[WORK TO BE COMPLETED]:
Repeat only the stretch of lines below that runs from the line with "This screenshot has height=741, width=1558." through the line with "You are a computer-use agent. Viewport: 1072px", unaltered.

Pixel coordinate grounding data
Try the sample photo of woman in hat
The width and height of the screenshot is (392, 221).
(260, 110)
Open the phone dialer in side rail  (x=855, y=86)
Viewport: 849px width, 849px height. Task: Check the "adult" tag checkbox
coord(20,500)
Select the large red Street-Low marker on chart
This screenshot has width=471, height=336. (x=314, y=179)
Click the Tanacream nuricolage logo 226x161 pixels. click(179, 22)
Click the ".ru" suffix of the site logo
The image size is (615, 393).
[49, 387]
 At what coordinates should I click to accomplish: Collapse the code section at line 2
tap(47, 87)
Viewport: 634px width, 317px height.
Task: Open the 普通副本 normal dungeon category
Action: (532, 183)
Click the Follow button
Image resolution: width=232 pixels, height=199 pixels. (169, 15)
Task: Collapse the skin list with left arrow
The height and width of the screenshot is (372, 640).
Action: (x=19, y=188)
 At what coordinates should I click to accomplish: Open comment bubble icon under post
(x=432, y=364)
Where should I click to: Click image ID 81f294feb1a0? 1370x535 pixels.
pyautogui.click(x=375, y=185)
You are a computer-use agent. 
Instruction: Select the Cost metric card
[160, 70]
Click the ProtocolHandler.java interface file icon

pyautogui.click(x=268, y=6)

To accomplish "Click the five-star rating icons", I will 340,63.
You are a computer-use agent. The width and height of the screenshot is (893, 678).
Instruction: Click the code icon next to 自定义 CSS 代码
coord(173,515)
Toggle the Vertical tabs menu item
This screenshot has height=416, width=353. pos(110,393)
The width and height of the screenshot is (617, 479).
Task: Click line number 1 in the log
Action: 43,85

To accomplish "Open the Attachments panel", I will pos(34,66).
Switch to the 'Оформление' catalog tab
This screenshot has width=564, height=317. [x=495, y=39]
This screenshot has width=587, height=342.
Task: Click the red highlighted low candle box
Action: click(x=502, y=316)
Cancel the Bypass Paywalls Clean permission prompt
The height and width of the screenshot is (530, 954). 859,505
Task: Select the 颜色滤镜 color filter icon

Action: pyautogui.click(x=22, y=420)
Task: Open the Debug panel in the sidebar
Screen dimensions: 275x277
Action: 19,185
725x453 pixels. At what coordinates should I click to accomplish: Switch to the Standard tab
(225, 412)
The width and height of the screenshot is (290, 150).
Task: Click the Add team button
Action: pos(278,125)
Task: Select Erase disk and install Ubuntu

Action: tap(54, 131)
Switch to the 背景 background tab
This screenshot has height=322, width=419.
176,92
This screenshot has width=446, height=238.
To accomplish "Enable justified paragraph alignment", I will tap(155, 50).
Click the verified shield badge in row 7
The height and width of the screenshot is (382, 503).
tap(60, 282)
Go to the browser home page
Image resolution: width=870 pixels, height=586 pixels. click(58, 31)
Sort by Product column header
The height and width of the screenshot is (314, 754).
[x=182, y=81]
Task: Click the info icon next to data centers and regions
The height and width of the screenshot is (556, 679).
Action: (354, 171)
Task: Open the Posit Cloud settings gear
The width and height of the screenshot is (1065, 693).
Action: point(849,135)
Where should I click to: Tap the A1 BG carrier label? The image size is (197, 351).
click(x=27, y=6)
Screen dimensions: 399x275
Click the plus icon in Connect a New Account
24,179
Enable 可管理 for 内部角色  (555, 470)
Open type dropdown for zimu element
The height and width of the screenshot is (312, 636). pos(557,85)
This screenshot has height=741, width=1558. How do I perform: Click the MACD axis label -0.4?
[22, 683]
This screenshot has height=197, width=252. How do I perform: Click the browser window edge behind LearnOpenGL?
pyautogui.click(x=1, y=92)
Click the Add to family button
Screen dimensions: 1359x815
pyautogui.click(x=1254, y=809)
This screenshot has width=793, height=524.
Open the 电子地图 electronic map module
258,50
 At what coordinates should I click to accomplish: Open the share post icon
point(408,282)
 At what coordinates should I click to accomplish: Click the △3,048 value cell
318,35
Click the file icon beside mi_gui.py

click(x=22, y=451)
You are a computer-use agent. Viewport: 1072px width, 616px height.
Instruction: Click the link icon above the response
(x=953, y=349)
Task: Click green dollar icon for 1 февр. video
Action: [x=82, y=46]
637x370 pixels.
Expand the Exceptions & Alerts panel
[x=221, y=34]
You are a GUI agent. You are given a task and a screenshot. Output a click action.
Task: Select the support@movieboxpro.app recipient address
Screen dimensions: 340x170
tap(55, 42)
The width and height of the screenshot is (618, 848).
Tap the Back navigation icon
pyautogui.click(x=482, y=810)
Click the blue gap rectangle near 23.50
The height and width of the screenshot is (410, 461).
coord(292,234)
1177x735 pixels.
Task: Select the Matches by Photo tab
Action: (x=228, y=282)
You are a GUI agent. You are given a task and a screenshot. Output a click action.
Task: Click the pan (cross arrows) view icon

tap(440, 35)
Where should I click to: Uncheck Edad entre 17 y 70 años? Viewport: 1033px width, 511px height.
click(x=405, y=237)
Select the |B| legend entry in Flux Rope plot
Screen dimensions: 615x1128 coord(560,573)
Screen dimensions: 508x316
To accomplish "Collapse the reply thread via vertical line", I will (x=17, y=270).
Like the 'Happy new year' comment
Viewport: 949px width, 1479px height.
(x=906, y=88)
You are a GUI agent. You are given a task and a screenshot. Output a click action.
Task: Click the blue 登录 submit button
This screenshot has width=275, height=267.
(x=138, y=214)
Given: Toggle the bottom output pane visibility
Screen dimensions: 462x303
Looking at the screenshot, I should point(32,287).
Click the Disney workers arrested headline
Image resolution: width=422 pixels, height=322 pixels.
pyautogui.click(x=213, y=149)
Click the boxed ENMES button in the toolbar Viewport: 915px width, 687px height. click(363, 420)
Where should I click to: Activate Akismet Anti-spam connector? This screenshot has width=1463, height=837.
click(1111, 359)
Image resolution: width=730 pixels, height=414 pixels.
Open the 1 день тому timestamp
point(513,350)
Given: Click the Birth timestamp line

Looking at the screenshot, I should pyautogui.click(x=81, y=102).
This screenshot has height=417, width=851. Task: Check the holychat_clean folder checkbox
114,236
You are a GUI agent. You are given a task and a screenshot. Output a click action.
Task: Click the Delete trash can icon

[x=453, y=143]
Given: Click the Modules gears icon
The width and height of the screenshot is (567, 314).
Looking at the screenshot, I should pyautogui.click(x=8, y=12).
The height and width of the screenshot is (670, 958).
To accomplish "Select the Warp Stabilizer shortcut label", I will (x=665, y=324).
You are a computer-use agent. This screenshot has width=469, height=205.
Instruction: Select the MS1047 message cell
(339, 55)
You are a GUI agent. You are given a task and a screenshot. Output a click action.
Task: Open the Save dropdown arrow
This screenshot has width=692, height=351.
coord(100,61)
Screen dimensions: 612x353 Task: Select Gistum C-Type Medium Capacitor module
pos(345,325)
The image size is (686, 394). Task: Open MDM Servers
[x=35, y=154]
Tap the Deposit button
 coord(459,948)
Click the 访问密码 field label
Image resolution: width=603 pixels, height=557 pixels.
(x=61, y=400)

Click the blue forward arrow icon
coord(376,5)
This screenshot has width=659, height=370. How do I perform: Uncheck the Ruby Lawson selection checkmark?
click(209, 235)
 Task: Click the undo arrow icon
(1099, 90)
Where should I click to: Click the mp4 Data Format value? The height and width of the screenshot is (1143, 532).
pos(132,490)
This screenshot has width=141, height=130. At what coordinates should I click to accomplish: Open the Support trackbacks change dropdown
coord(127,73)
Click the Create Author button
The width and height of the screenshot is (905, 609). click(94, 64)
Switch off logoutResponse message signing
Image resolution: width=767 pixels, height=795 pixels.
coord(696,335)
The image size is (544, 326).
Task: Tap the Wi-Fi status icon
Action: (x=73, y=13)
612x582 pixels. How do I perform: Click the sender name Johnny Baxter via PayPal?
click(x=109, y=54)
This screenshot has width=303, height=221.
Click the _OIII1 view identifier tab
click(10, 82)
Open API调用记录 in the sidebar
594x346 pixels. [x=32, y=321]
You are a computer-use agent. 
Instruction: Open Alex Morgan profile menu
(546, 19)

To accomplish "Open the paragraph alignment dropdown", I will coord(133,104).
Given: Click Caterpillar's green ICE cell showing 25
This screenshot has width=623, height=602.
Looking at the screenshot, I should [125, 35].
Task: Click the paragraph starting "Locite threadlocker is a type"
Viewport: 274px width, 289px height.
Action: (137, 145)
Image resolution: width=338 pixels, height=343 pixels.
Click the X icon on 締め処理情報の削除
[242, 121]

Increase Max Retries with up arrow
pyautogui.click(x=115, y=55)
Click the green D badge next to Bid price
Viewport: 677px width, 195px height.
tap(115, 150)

[RESULT OF THIS EXERCISE]:
This screenshot has height=741, width=1558. How do I perform: Click the MACD axis label -0.4?
[22, 683]
This screenshot has height=197, width=252. How do I perform: Click the browser window edge behind LearnOpenGL?
pyautogui.click(x=1, y=92)
Click the Add to family button
Screen dimensions: 1359x815
pyautogui.click(x=1254, y=809)
This screenshot has width=793, height=524.
Open the 电子地图 electronic map module
258,50
 At what coordinates should I click to accomplish: Open the share post icon
point(408,282)
 At what coordinates should I click to accomplish: Click the △3,048 value cell
318,35
Click the file icon beside mi_gui.py

click(x=22, y=451)
You are a computer-use agent. Viewport: 1072px width, 616px height.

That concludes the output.